Great food for thought. As such an expert in SQL Server you have a vast knowledge base, so some of the nuggets that you have and can share quickly without too much thought may have a large impact on your readership. So I would go for quantity right now, and then scale it back if your readership asks for less (but I can’t see that happening :)).

Thanks for contributing here. Great stuff!

Christian

Comment by Brent Ozar

July 23, 2008 @ 6:07 am

What I like about microblogs like Twitter is that they’re more of a conversation than traditional blogging.

We’re in a shift from publication to conversation. The shift has gone like this:
- Books
- Magazines
- Blogs
- Microblogs (Twitter, Identi.ca, etc)

People get less and less information from books because the time-to-market is so long and because there’s zero conversational element in it. Magazines fared a little better with their letter-to-the-editor stuff, but they’re not thriving either.

Blogs are much faster interaction, but like you’re seeing, there’s still a lot of editorial in it. Plus, blog comments are locked in a silo, not part of a conversation. I’m leaving this comment here, but it’s not really tied into my online identity. There’s nowhere people can go to see this nugget of info tied to my online identity - it’s just hanging out there, lost in the chatter.

Microblogs are as fast as you can get to realtime conversation with strangers, all tied to your identity. While the level of time & effort to “polish” the content goes down, the level of time & effort required to maintain the conversation goes up. The sweet spot for domain experts appears to be a mix of time blogging and microblogging. I could spend all of my time microblogging, but then I wouldn’t get anything done.

Ideally, I’d love to see my blog comments encapsulated in Twitter, so that they’re tied to my identity, visible as part of my thought train, but we’re not there yet.

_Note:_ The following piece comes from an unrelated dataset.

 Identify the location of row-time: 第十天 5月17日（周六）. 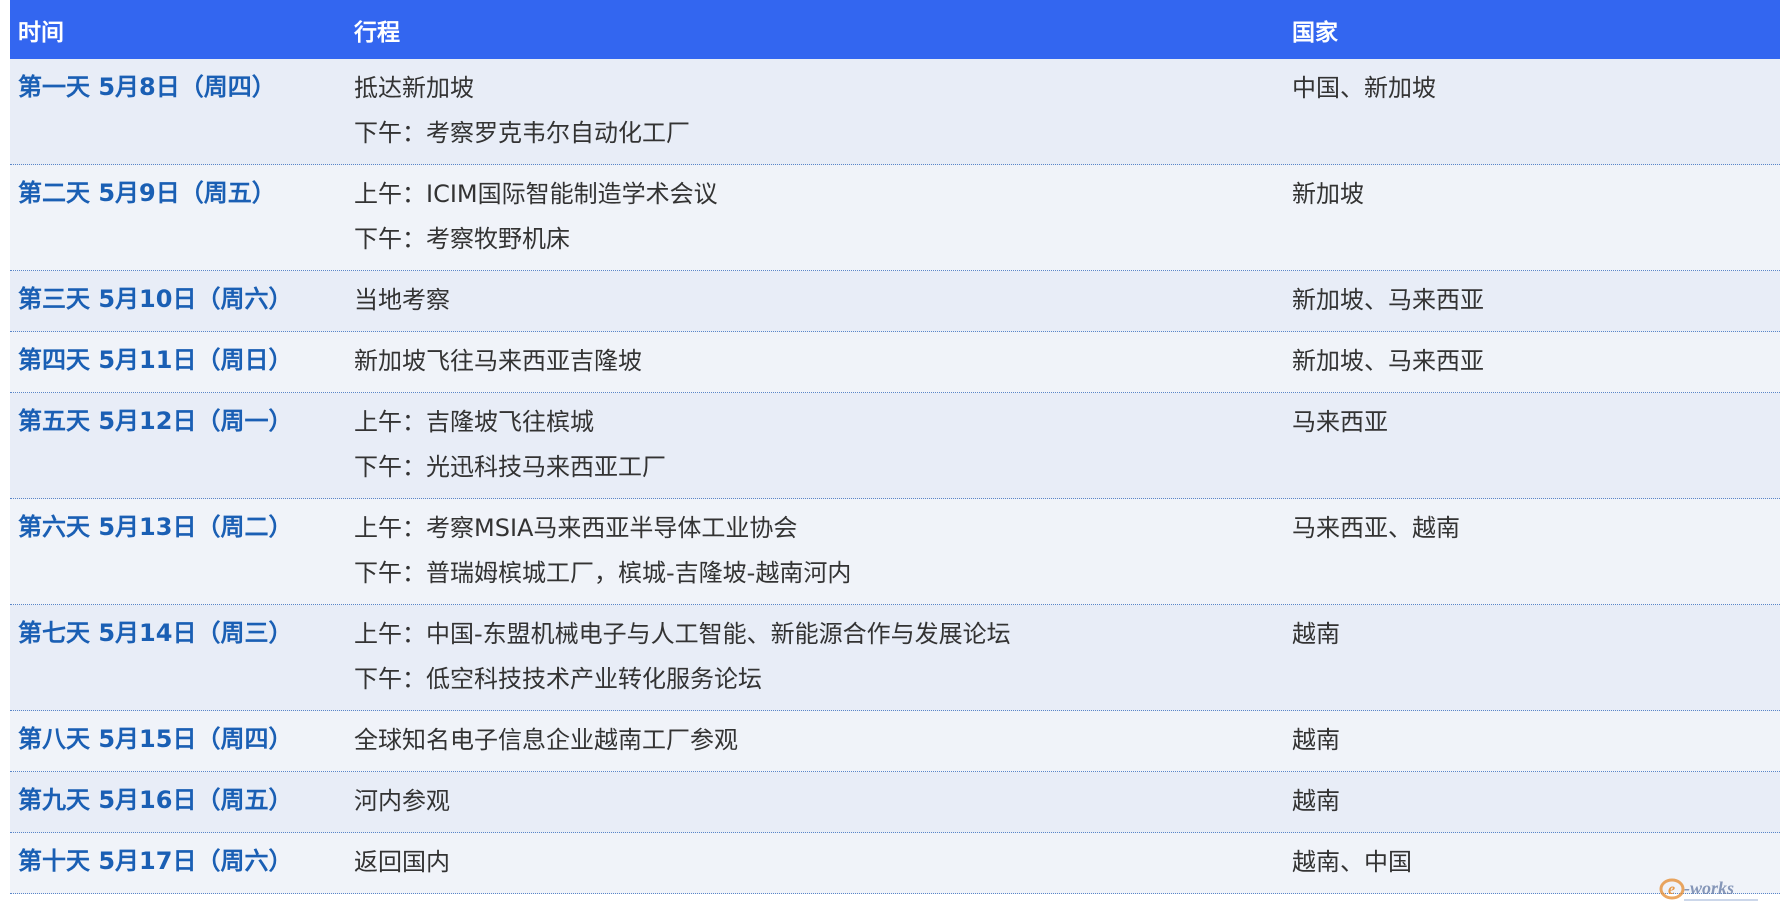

Anyway, yeah, long story short, do a spell check then post. :-D Blog ‘em if you got ‘em.

Comment by KKline

July 29, 2008 @ 7:00 pm

Cool thoughts, Christian and Brent!

I’m actually much less of a fan with Twitter. But then again, I didn’t know about the fact that you can tie it directly to your online identity. I think that’s a very interesting concept. It seems like a lot of people who are trying to build the “expert” career arc for themselves are much more cognizant of the different things you can do to maintain credit for your thoughts and works. I need to learn a LOT more about that. I even have one friend who’s attended seminars on how to be an “expert”.

For me, being an expert seems pretty obvious - have lots of experience and then talk about your experiences and opinions as they are influenced by your current situation(s). It’s not necessarily a career path that needs to be mapped and then adhered to.

Again, great thoughts.

-Kev

Comment by Chris Shaw

July 30, 2008 @ 3:27 pm

Kevin,

I have spoke with you at Pass for the last 3 or 4 years, as I am sure that you can understand these presentations take a long time to put together. I find the same true of the Articles that I write. Many times I feel like when I write its best to just sit down and just do it then grammer check it later. The problem with this is that we all have full time jobs and we end up, with just not enough hours in the day.

In short what I am saying is that when people like yourself spend more time just getting ideas down on “paper” then I feel like we get the better content.

Thanks for the continued work that you do with SQL Server.